Genivia / ugrep

NEW ugrep 6.5: a more powerful, ultra fast, user-friendly, compatible grep. Includes a TUI, Google-like Boolean search with AND/OR/NOT, fuzzy search, hexdumps, searches (nested) archives (zip, 7z, tar, pax, cpio), compressed files (gz, Z, bz2, lzma, xz, lz4, zstd, brotli), pdfs, docs, and more
https://ugrep.com
BSD 3-Clause "New" or "Revised" License
2.56k stars 109 forks source link

[FR/Q] How do I use `ugrep` as a library in C++? #345

Closed NightMachinery closed 7 months ago

NightMachinery commented 7 months ago

I like to add ugrep as an option for "fuzzy" finding to https://github.com/ahrm/sioyek/issues/567 . The code currently does this:

int score = static_cast<int>(rapidfuzz::fuzz::partial_ratio(s1, s2));

return score > 50;

where s1 is the pattern and s2 is the string that I want to check for a match. I like to do this match using ugrep --bool --smart-case. Can I do this without calling a subprocess?
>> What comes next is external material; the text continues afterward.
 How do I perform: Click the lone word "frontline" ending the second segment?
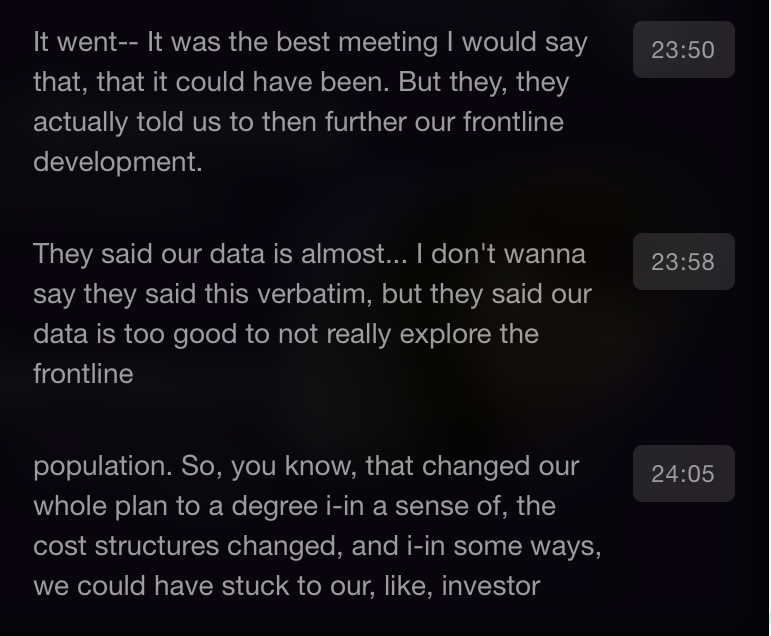coord(83,374)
PS: Complete code snippet:

bool MySortFilterProxyModel::filterAcceptsRow(int source_row,
    const QModelIndex& source_parent) const
{
    if (FUZZY_SEARCHING) {

        QModelIndex source_index = sourceModel()->index(source_row, this->filterKeyColumn(), source_parent);
        if (source_index.isValid())
        {
            // check current index itself :

            QString key = sourceModel()->data(source_index, filterRole()).toString();
            if (filterString.size() == 0) return true;
            std::wstring s1 = filterString.toStdWString();
            std::wstring s2 = key.toStdWString();
            int score = static_cast<int>(rapidfuzz::fuzz::partial_ratio(s1, s2));

            return score > 50;
        }
        else {
            return false;
        }
    }
    else {
        return QSortFilterProxyModel::filterAcceptsRow(source_row, source_parent);
    }
}

void MySortFilterProxyModel::setFilterCustom(QString filterString) {
    if (FUZZY_SEARCHING) {
        this->filterString = filterString;
        this->setFilterFixedString(filterString);
        sort(0);
    }
    else {
        this->setFilterFixedString(filterString);
    }
}

bool MySortFilterProxyModel::lessThan(const QModelIndex& left,
    const QModelIndex& right) const
{
    if (FUZZY_SEARCHING) {

        QString leftData = sourceModel()->data(left).toString();
        QString rightData = sourceModel()->data(right).toString();

        int left_score = static_cast<int>(rapidfuzz::fuzz::partial_ratio(filterString.toStdWString(), leftData.toStdWString()));
        int right_score = static_cast<int>(rapidfuzz::fuzz::partial_ratio(filterString.toStdWString(), rightData.toStdWString()));
        return left_score > right_score;
    }
    else {
        return QSortFilterProxyModel::lessThan(left, right);
    }
}
NightMachinery commented 7 months ago

BTW, this application would benefit from being able to sort the results so that "better" matches are on top. I don't think ugrep can expose such a score?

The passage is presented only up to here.